Abi tersenyum masam seraya menggeleng pelan. Perasaan kesalnya kini sudah berganti dengan rasa iba yang sejak tadi mengusik nuraninya.
“Maaf ya, Pak. Saya numpahin kekesalan saya ke Bapak. Lagipula, kalau dipikir-pikir lagi, ngapain saya masih mikirin apa pendapat Bu Indri? Saya kan udah dipecat.”
Meski sedikit merasa lega mendengar permintaan maaf dan penjelasan Abi, Kendra tetap tak berani menanggapi, takut salah bicara. Ia hanya diam, ikut menatap pemandangan di luar jendela Abi.
“Kita mau makan di mana, Pak?”
Kendra menoleh kepada Abi kembali. “Ada, di resto langganan keluarga saya.” Ia lalu tersenyum samar, mengingat ini adalah kencan pertama mereka — kalau masuk hitungan. “Te — Tenang, ruangannya privat, kok. Nggak bakal ada yang liat kita,” ucap Kendra berusaha meyakinkan. Abi hanya mengangguk sebelum kembali melemparkan tatapannya ke luar jendela.

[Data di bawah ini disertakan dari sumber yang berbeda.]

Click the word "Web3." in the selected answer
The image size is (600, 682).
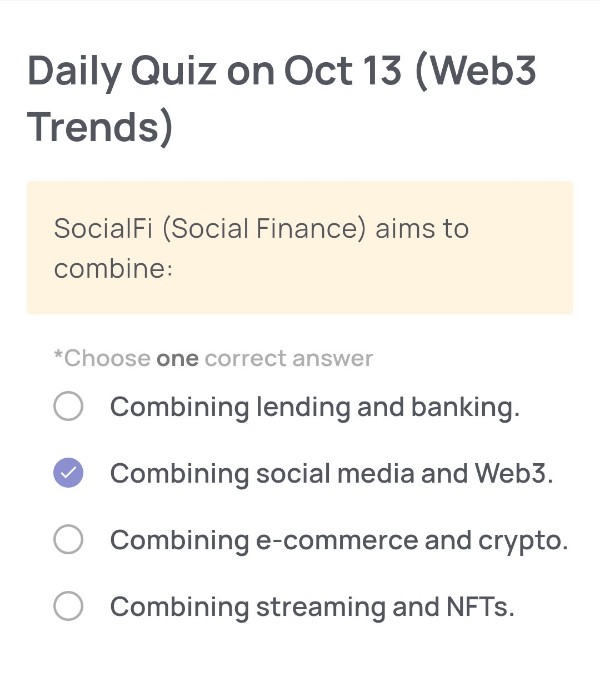pos(514,473)
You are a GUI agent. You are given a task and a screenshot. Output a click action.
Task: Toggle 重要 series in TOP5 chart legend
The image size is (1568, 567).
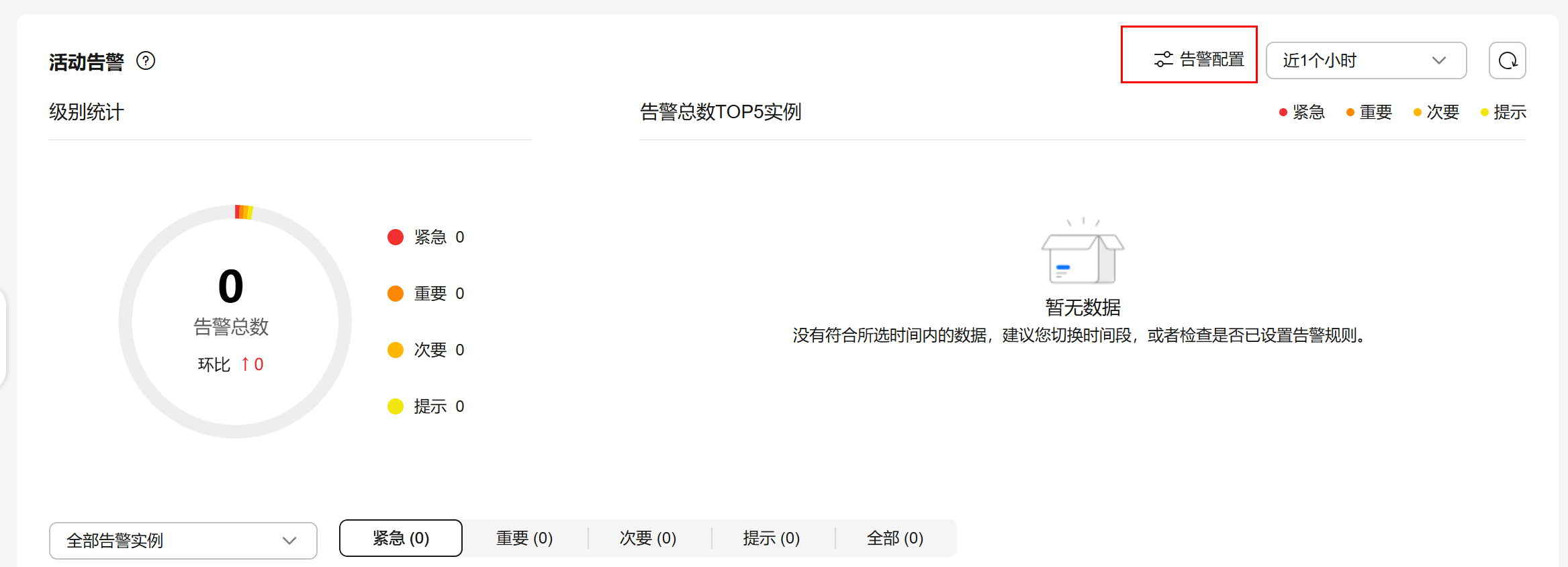[1369, 112]

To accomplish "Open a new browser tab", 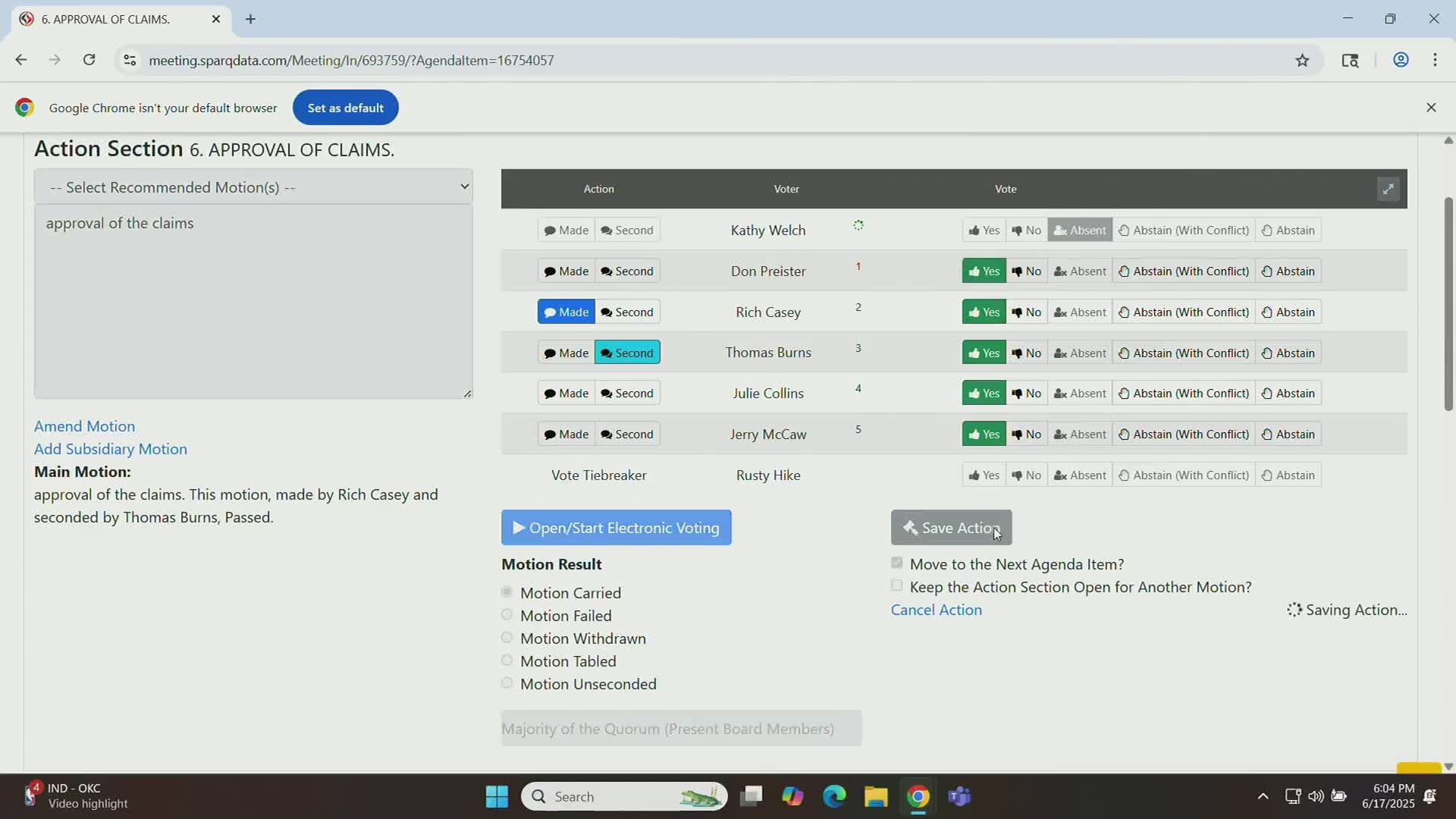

Sesampainya di restoran yang dimaksud Kendra, Abi celingkukan. Lagi-lagi, ia dibuat tak bisa berkata-kata karena dibawa oleh Kendra ke sebuah restoran mewah, sementara Abi merasa pakaiannya tak cukup pantas. Ia seharusnya tidak datang hanya dengan kemeja putih berbalut vest rajut serta celana kantor yang ia beli grosiran di Tanah Abang. Jauh terbanting dengan penampilan Kendra — yang seperti biasa, rapi, elegan — dan meski tak terlihat mereknya — sudah pasti mahal — atau paling tidak, pasti hasil jahitan para desainer kondang.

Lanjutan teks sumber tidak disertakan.